Общественное мнение стало склоняться в сторону индустриализации России в последней четверти XIX века, под влиянием реальных успехов российского делового мира, которые наглядно продемонстрировали Всероссийские торгово-промышленные выставки в Нижнем Новгороде в 1882 и 1896 годах. И все это время хозяйственная жизнь находилась под пристальным вниманием общества. Русская художественная литература XIX века содержит немало свидетельств тому, что общество испытывало естественное уважение к инициативе, деловой сметке и справедливой расчетливости, восхищение отлаженным хозяйственным механизмом и приносимым им изобилием. Россия как бы жила ожиданием хозяина, трезвого практичного человека, способного организовать экономический, материальный мир, заставить его продуктивно работать с выгодой для себя и окружающих. Другое дело, что мы, в большинстве знакомые с тенденциозно отобранными и снабженными соответствующими комментариями произведениями того периода, часто забываем (или не знаем) о произведениях Мельникова-Печерского, где выведена целая галерея образов честных и достойных предпринимателей – Чапурин, Доронин, Веденеев, Меркулов, – с которыми связаны надежды автора на будущее процветание народа, о «буржуазных» романах П. Боборыкина, где чувствуется искреннее восхищение неустанным движением деловой жизни купеческой Москвы в противоположность тихому загниванию и уходу в небытие Москвы дворянской, об образах хозяина у Н. В. Гоголя (Костанжогло, Муразов), И. А. Гончарова (Штольц), Д. Н. Мамина-Сибиряка (Привалов).

В России практицизм, умноженный на личную хозяйственную инициативу, как и везде, являлся предпосылкой становления частного предпринимательства. Многие из знаменитых купеческих династий XIX века имели крестьянские корни или постепенно в несколько поколений поднялись из мелких торговцев (Абрикосовы, Гучковы, Губонины, Солдатенковы и многие другие известные фамилии). Повседневный практицизм мелких торговцев, ремесленников, разбогатевших крестьян лежал в основе формирования значительной части русского предпринимательского класса.

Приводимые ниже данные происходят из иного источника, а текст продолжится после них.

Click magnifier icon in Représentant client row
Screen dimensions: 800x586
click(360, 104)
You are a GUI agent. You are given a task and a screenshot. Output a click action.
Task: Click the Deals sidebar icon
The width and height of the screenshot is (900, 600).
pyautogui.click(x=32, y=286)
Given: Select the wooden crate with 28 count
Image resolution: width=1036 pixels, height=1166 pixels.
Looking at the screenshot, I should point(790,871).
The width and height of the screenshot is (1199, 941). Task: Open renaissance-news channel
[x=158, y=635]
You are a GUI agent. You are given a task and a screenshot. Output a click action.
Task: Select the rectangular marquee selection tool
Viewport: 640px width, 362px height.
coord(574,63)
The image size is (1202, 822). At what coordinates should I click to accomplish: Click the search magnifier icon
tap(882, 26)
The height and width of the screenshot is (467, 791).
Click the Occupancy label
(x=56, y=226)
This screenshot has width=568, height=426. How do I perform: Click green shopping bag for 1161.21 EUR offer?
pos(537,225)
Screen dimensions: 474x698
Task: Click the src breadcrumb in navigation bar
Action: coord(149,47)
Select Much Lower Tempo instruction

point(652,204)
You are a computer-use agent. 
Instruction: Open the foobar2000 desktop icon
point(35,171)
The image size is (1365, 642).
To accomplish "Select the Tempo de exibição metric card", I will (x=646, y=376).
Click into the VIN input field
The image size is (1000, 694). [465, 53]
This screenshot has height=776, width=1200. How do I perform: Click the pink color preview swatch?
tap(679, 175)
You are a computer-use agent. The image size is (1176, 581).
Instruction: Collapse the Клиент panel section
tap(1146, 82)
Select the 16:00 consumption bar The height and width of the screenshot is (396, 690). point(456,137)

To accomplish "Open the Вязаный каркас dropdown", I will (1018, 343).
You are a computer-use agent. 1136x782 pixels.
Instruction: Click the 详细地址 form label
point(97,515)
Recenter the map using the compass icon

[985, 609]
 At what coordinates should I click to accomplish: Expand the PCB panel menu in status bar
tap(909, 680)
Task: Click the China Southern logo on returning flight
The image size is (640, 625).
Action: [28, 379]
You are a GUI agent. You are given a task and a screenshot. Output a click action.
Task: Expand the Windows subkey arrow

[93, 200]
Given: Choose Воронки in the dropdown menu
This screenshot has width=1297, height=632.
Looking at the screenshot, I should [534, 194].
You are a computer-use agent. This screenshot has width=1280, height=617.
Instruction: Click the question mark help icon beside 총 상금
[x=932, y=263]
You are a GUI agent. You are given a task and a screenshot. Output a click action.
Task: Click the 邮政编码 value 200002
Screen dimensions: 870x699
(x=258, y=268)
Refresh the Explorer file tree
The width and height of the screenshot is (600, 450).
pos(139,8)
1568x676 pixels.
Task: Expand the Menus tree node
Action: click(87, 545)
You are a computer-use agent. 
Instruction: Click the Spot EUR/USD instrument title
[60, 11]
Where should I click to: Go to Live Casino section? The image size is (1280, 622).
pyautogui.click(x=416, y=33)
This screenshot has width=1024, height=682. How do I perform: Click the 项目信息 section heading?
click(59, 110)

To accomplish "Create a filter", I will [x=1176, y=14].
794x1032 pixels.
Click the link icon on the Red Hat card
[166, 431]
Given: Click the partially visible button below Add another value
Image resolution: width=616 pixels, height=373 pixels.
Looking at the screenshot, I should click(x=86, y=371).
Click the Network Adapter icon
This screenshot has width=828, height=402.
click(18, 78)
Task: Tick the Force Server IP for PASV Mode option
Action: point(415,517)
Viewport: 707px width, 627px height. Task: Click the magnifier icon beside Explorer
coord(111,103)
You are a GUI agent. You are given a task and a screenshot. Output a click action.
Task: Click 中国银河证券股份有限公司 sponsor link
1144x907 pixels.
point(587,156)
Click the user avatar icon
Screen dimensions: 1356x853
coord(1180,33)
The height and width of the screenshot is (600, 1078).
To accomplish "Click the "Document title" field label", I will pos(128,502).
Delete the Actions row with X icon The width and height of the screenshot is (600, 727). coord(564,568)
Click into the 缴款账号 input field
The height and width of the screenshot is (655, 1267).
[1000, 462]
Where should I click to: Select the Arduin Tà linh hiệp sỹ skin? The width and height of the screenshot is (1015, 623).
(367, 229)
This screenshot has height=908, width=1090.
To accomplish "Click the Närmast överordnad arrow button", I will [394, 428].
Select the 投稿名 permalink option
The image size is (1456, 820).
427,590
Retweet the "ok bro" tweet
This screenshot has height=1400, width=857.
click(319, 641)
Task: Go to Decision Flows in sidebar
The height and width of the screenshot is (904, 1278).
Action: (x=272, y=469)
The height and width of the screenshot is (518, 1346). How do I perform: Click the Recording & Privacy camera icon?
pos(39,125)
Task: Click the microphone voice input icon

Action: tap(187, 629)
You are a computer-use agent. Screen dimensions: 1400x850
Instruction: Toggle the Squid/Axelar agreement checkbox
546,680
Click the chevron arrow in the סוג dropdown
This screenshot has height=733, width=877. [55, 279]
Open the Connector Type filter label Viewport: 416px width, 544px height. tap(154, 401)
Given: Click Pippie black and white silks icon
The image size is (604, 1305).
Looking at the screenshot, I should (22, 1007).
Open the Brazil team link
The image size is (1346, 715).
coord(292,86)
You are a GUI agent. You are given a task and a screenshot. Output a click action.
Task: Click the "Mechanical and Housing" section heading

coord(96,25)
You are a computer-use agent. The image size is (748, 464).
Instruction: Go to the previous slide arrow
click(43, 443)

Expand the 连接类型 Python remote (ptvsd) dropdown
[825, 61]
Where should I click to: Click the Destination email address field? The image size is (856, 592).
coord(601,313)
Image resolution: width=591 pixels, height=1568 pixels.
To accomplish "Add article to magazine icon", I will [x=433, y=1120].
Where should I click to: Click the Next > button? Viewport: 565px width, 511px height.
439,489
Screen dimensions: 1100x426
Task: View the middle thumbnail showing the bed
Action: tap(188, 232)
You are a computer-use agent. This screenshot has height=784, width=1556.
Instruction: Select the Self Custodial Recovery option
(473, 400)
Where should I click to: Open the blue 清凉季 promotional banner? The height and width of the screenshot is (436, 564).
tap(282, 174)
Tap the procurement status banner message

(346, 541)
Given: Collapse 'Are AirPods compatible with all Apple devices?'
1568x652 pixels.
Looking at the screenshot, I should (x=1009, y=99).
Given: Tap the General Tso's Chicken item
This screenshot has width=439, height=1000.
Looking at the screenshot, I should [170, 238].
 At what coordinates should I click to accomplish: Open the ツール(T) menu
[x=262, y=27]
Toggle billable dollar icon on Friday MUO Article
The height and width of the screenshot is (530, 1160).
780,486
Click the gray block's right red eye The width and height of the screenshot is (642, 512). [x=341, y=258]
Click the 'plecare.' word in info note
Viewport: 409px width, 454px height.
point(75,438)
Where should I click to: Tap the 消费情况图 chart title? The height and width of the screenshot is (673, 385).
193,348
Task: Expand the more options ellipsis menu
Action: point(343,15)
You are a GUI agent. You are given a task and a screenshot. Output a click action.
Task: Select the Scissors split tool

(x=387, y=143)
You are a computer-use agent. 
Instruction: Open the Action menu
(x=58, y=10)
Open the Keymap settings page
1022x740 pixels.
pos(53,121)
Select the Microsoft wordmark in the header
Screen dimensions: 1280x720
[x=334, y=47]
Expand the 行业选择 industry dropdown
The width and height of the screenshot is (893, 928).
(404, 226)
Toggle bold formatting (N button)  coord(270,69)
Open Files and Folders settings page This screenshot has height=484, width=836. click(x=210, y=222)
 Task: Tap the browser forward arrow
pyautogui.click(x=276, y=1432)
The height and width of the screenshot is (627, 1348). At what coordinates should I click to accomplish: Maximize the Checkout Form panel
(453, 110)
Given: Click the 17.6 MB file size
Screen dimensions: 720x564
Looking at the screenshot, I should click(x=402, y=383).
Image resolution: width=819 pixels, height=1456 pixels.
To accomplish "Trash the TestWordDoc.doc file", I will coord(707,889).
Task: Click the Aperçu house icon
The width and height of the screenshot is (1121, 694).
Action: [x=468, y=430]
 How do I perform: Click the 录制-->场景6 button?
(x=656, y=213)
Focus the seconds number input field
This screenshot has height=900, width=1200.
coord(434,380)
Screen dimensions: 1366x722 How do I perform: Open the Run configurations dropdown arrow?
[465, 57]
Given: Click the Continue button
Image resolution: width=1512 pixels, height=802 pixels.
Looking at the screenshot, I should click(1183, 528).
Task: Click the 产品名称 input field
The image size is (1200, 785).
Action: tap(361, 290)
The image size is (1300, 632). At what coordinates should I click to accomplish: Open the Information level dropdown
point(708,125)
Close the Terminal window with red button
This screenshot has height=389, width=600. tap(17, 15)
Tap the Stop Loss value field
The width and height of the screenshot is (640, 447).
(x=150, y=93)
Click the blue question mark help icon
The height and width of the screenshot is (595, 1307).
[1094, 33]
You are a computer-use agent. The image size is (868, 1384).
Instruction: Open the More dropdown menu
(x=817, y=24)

Как подчеркивает, например, В. В. Радаев (1995: 171), это индивидуальное частное хозяйство, главным образом мелкое и среднее, составляло «низовой» сегмент русского делового мира в противоположность крупному промышленному предпринимательству, как правило, в своем генезисе и функционировании тесно связанному с государством. На основе генезиса российского предпринимательства из двух источников и развития его в двух основных социокультурных измерениях оформилась социальная неоднородность российского предпринимательства и двойственность его социальной позиции.

Одна группа российских предпринимателей была связана с го-сударством, его протекционистской поддержкой и обслуживанием его потребностей, развивала крупную тяжелую промышленность (в том числе военную) и торговлю, машиностроение, транспорт, а также обслуживающие их финансовые учреждения. В целом для этой группы характерно слияние предпринимательской элиты с бюрократическим государственным аппаратом и высокая доля участия иностранного капитала. Вторая группа представляла собой слой негосударственного «низового» предпринимательства, тесно связанного как с общинной деревенской почвой, так и с постепенно отрывающейся от нее индивидуальной инициативой (в 80-х годах XIX века соотношение крестьянских дворов и сельских предпринимателей в Вологодской и Самарской губерниях составляло 8:1, в Новогородской и Петербургской – 12:1, Рязанской – 15:1) (Рындзюнский 1978: 247). Предприниматели этой группы обслуживали нужды населения, причем в первую очередь ориентировались на локальные рынки, поэтому развивали в основном легкую и пищевую промышленность. Центром индивидуального и «народного» предпринимательства являлась Москва, именно в таком качестве противопоставляемая Петербургу – не просто столичному «чиновничьему» городу, но центру связанного с государством и государственного, бюрократизированного предпринимательства (Барышников 1994: 101–104). О роли Московской промышленной области в хозяйственной жизни России свидетельствует тот факт, что в на-чале века на ее долю приходилось 11,5 % торгово-промышленного оборота (Бурышкин 1990). Именно здесь исконный народный прагматизм, инициатива, стремление к успеху получили воплощение и развитие.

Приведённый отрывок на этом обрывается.